## Task instructions
Retype the entries exactly; omit all pictures.

(Data provided)

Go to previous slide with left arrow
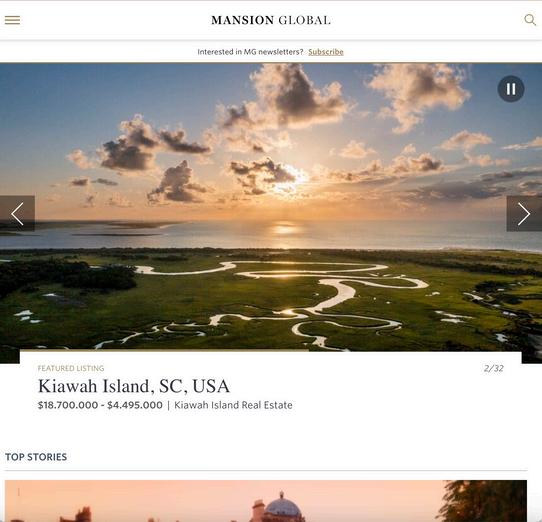Screen dimensions: 542x522 [17, 214]
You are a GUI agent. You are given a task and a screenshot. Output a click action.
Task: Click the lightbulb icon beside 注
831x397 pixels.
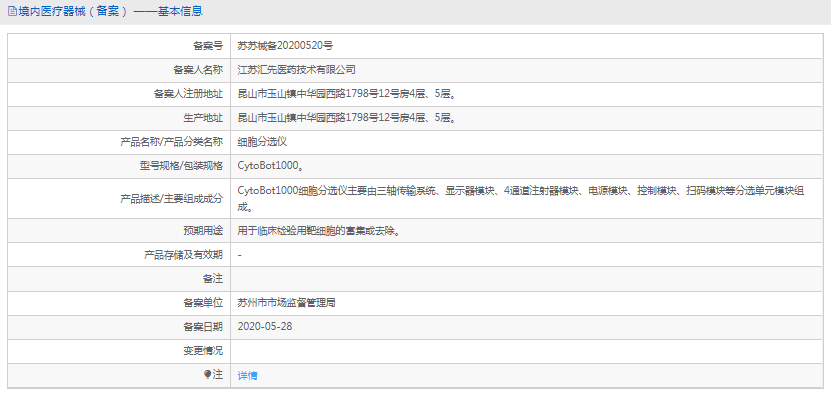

(End Data provided)

## The answer
Go to previous slide with left arrow
Screen dimensions: 542x522 [17, 214]
You are a GUI agent. You are given a task and a screenshot. Output a click action.
Task: Click the lightbulb icon beside 注
831x397 pixels.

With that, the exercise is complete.